Apply Me CRM evaluator-pass punch list + fix claim-checker subagent bug by hnshah · Pull Request #11 · hnshah/pagekit

hnshah · 2026-04-15T01:56:50Z

The personal-crm-founders run (first real agentic fully-logged run after the PR #10 enforcement tightenings) surfaced a 4-item punch list in its evaluator-pass.md. This PR applies all four. It also fixes a bug in the pagekit-claim-checker subagent that the run exposed.
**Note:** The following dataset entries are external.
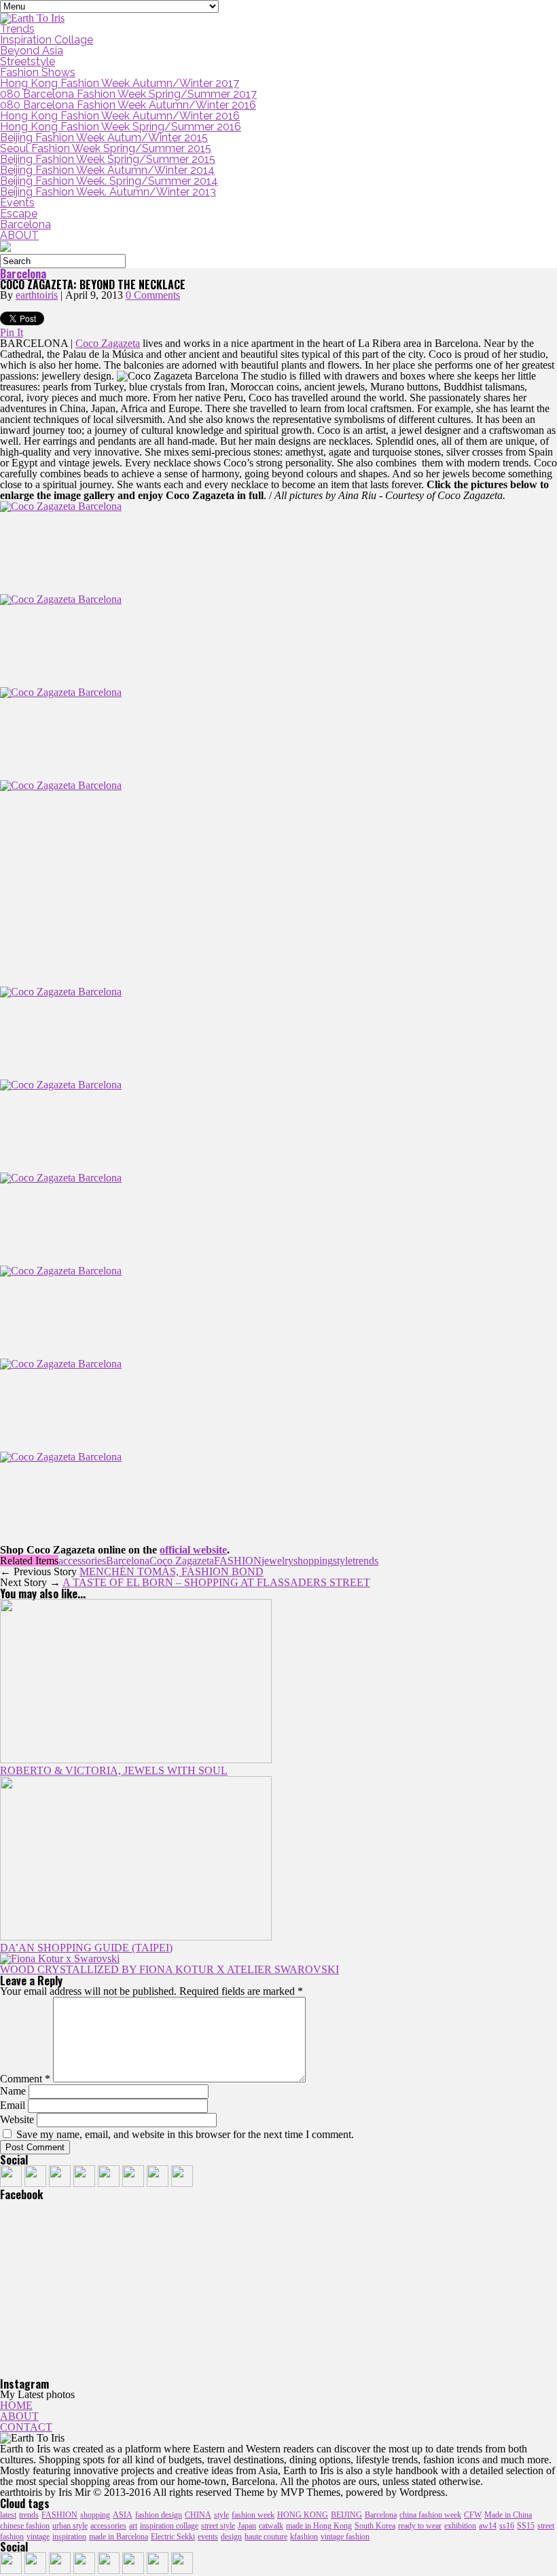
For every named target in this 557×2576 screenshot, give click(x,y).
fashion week (253, 2515)
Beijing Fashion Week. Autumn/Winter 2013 (108, 191)
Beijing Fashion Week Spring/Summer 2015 (107, 159)
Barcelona (25, 224)
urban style (70, 2526)
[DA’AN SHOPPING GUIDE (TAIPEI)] (136, 1937)
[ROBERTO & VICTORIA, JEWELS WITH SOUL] (136, 1759)
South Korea (375, 2526)
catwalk (271, 2526)
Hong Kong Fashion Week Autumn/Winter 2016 (120, 115)
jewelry (277, 1560)
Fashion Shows (37, 72)
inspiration (69, 2536)
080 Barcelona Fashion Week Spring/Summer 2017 (128, 94)
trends (365, 1560)
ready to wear (420, 2526)
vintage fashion (345, 2536)
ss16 (506, 2526)
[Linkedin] (133, 2183)
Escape (18, 213)
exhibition (460, 2526)
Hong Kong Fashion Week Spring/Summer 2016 (120, 126)
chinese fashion (25, 2526)
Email (12, 2105)
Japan (247, 2526)
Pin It (11, 332)
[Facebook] (11, 2183)
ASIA (122, 2515)
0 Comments (153, 295)
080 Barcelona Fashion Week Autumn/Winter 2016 (128, 104)
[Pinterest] (109, 2183)
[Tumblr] (35, 2183)
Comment (25, 2078)
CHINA (198, 2515)
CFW (473, 2515)
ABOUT (19, 235)
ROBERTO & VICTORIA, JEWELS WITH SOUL (114, 1770)
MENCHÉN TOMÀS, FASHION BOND (171, 1571)
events (208, 2536)
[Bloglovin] (182, 2183)
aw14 (488, 2526)
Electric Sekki (173, 2536)
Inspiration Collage (46, 39)
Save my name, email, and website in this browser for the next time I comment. (185, 2134)
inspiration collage (169, 2526)
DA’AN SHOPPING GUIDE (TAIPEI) (86, 1947)
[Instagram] (84, 2183)
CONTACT (26, 2427)
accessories (82, 1560)
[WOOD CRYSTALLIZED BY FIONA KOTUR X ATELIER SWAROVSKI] (60, 1958)
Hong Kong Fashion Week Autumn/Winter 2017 (119, 83)
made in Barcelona (118, 2536)
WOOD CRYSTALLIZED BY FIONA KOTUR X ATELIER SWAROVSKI (169, 1969)
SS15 (526, 2526)
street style (218, 2526)
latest (8, 2515)
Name (13, 2091)
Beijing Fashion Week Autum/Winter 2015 (104, 137)
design (231, 2536)
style (343, 1560)
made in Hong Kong (319, 2526)
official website (193, 1550)
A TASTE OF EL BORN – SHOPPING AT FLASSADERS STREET (216, 1582)
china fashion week (430, 2515)
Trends (17, 28)
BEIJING (346, 2515)
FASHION (238, 1560)
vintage (38, 2536)
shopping (313, 1560)
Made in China (508, 2515)
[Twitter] (60, 2183)
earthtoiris (37, 295)
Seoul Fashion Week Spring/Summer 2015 (105, 148)
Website (17, 2119)
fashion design (158, 2515)
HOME (16, 2405)
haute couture (266, 2536)
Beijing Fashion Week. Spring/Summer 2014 (109, 180)
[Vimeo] (157, 2183)
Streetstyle (27, 61)
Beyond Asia (31, 50)
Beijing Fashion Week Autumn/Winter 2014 (107, 170)
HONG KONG (302, 2515)
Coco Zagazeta (107, 343)
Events (17, 202)
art (133, 2526)
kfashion (304, 2536)
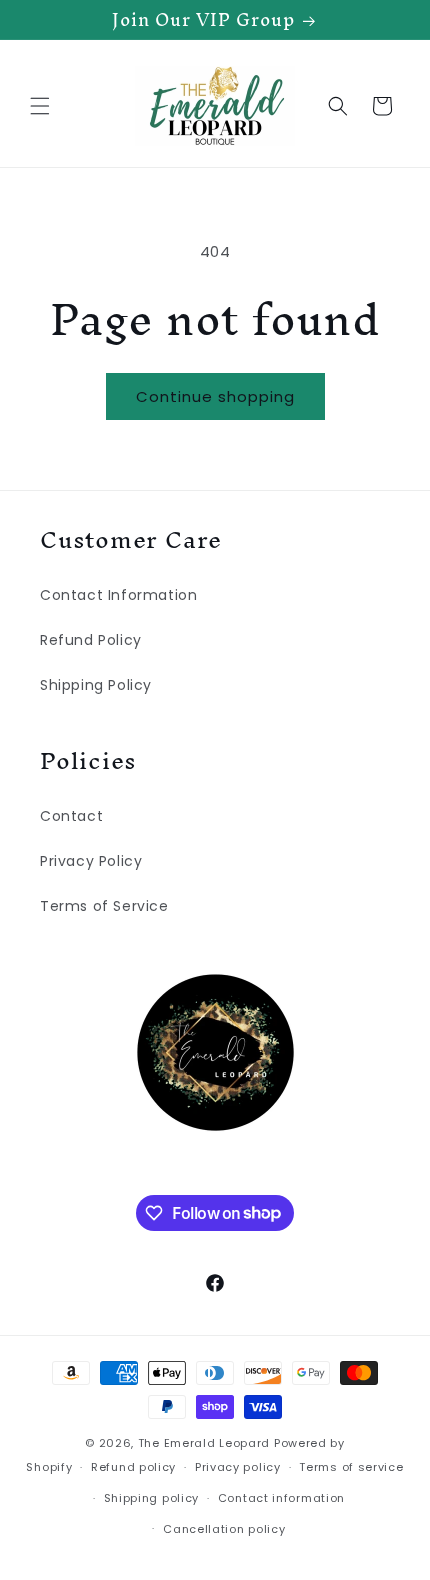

This is the run-to-repo-improvement loop working exactly as designed: run produces evaluator-pass produces specific repo changes in the very next PR.

Punch list (from `runs/personal-crm-founders/evaluator-pass.md`)

1. First-page-decision template: falsification prompt

templates/first-page-decision-template.md — added an "If this is a hypothesis: what would falsify it?" sub-field under Confidence basis. Stops hypothesis-level decisions from being silently promoted to conclusions. Required when confidence is "hypothesis"; optional when "data" or "signal."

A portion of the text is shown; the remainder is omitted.